─── SUPPLIED PASSAGE

Question

Use the properties of geometric series to find the sum of the given series. For what value of the variable does the series converge to this sum? 1+z/6+z^2/36+z^3/216+⋯ Enclose numerators, and denominators in parentheses. For example, (a−b)/(1+n). The sum of the given series is:

Answer 1

`|z| < 6` for
`f(z) =(6)/(6 - z)`

Explanation:

Given

`1+(z)/(6)+(z^2)/(36)+(z^3)/(216)+.....`

Required

The value at which the series converges

Calculate r

`r = (z)/(6)/1`

`r = (z)/(6)`

For a series to converge:

`|r| < 1`

This gives:

`|(z)/(6)| < 1`

`(1)/(6)|z| < 1`

Multiply both sides by 6

`6 * (1)/(6)|z| < 1 * 6`

`|z| < 6`

This is calculated using the sum to infinity of a gp.

`S = (a)/(1- r)`

Where
`a=1`

So:

`S = (1)/(1 - (z)/(6))`

Take LCM

`S = (1)/((6 - z)/(6))`

Rewrite as:

`S = 1 * {(6)/(6 - z)}`

`S =(6)/(6 - z)`

So, the function converges at:

`|z| < 6` for
`f(z) =(6)/(6 - z)`

──────
─── DATASET SECTION

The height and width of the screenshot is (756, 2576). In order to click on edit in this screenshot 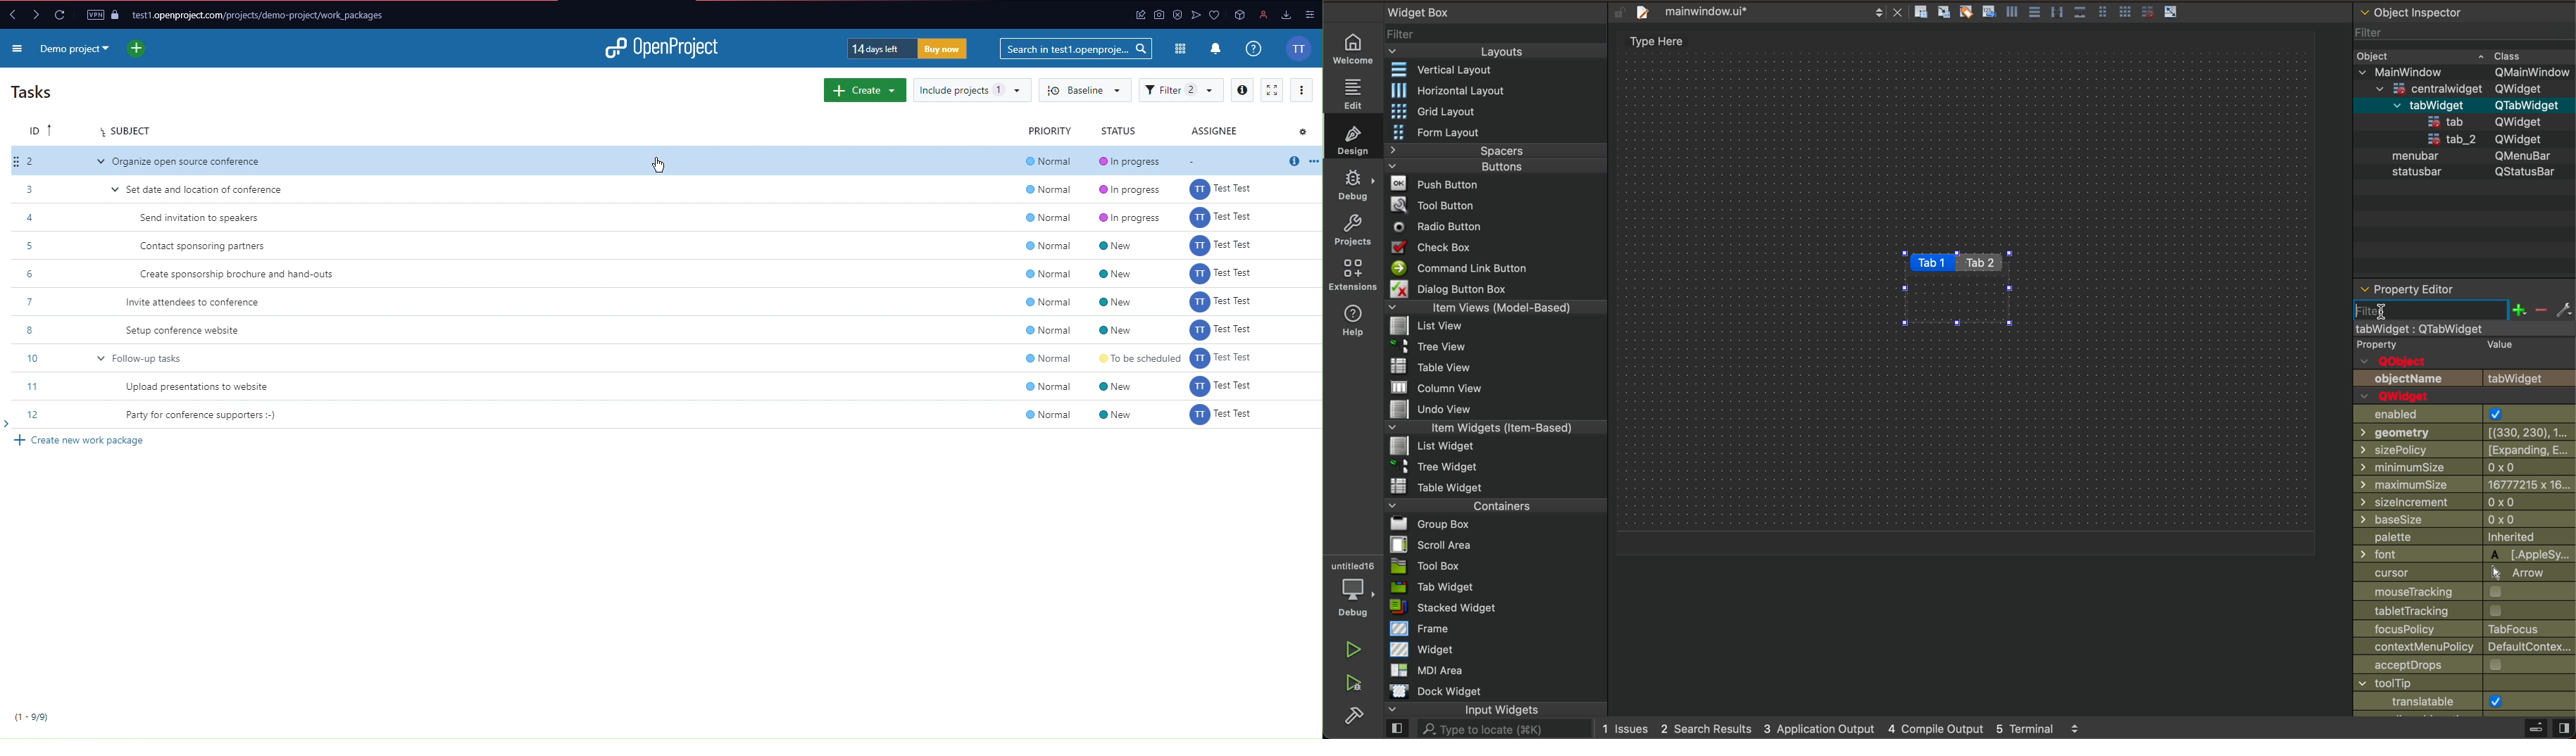, I will do `click(1354, 91)`.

──────

#### WHAT IS NEEDED:
Turn the paragraph in the geometric series page that starts with "Use the properties of geometric series" into a short list that keeps its main facts.

#### TASK RESPONSE:
- Use properties of geometric series to find the sum of 1+z/6+z^2/36+z^3/216+⋯.
- Give the value of the variable for which the series converges to that sum.
- Put numerators and denominators in parentheses, as in (a−b)/(1+n).
- State the sum of the given series.